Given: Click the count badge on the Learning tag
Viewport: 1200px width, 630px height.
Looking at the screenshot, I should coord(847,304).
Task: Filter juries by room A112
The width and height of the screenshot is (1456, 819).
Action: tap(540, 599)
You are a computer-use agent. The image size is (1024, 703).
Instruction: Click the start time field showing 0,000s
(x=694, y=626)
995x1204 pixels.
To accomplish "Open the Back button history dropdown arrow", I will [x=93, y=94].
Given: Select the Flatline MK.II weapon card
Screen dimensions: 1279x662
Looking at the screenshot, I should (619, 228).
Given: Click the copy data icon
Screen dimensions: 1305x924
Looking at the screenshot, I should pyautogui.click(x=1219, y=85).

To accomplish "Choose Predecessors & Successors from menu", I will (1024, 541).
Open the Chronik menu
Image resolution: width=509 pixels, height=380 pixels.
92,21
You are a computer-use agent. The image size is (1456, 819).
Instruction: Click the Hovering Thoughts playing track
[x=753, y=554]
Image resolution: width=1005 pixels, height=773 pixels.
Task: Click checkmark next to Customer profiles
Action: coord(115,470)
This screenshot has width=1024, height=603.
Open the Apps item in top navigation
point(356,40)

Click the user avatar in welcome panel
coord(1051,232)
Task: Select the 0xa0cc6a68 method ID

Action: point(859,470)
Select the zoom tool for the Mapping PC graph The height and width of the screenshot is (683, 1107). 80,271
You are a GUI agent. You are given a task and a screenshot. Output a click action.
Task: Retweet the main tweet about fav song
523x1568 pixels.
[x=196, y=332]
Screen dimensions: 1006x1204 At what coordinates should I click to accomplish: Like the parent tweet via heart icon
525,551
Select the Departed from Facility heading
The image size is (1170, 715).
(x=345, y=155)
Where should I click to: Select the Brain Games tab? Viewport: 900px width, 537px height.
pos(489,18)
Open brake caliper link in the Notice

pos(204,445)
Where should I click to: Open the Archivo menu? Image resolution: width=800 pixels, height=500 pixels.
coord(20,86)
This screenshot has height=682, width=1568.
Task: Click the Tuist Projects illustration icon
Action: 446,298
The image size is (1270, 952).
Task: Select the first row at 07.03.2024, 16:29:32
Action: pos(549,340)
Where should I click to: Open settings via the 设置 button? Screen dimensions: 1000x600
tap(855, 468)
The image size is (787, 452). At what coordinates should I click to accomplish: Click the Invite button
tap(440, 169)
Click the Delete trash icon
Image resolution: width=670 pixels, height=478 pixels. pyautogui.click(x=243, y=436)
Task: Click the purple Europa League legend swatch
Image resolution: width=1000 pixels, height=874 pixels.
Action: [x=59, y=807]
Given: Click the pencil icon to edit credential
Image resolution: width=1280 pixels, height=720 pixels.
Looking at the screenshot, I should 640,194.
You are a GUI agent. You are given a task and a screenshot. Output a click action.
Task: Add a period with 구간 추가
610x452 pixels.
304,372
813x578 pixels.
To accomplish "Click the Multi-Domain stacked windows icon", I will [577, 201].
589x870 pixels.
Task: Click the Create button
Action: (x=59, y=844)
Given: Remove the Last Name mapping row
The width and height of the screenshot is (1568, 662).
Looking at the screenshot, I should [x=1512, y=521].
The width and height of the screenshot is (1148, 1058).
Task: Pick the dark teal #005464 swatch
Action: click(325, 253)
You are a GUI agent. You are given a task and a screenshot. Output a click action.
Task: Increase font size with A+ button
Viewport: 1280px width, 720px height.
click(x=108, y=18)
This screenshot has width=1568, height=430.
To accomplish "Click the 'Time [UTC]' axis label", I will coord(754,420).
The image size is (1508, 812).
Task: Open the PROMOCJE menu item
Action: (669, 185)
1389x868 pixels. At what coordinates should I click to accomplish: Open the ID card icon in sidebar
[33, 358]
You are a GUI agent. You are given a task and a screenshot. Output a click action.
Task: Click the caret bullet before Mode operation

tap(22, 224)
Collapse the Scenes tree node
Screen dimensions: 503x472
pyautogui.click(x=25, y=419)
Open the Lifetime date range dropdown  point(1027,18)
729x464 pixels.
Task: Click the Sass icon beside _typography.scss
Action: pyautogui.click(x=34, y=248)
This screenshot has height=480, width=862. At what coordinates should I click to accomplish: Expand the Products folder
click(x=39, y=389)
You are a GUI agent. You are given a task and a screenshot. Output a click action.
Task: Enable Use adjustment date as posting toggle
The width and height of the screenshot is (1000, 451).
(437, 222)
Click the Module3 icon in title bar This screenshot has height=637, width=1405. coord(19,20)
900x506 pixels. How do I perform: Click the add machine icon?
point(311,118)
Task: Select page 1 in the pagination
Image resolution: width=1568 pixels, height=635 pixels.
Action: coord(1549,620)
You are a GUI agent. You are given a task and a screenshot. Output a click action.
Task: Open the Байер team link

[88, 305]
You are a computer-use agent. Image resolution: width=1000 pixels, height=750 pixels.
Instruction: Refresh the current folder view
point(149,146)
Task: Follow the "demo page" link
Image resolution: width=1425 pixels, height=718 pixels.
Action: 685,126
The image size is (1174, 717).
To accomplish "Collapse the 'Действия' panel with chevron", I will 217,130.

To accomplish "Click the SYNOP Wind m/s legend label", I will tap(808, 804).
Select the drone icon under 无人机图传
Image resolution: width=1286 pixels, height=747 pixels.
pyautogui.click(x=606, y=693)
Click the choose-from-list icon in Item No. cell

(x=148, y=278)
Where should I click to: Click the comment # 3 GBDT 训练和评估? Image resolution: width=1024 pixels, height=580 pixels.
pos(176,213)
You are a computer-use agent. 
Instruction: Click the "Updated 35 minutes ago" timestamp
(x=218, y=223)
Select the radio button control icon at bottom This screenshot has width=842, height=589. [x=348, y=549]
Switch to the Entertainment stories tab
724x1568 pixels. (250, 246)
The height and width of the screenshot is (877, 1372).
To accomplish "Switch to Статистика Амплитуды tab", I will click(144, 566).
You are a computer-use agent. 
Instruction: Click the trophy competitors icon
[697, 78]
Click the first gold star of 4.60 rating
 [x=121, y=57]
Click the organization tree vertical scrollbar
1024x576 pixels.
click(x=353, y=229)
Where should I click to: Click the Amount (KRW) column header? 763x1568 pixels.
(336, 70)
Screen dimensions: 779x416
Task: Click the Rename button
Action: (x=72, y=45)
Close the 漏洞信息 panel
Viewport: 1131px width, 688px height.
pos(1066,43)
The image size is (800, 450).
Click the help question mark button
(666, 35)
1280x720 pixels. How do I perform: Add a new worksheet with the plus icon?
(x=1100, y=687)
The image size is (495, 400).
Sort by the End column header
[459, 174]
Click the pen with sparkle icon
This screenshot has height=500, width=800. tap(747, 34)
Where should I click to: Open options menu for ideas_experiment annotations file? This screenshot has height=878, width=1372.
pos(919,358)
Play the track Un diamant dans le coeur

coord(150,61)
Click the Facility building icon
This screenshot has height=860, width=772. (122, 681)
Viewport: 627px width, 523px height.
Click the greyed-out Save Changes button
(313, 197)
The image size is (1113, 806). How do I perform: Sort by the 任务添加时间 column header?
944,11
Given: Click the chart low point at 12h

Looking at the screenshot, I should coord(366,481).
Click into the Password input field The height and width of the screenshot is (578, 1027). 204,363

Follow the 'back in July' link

WHAT YOU NEED TO DO
Return the lines exactly as they stand, please. Start at the top of the material and finish with the line where "You are a computer-use agent. The image size is (1024, 703)." appears.

SOLVED PROBLEM
Given: Click the count badge on the Learning tag
Viewport: 1200px width, 630px height.
Looking at the screenshot, I should coord(847,304).
Task: Filter juries by room A112
The width and height of the screenshot is (1456, 819).
Action: tap(540, 599)
You are a computer-use agent. The image size is (1024, 703).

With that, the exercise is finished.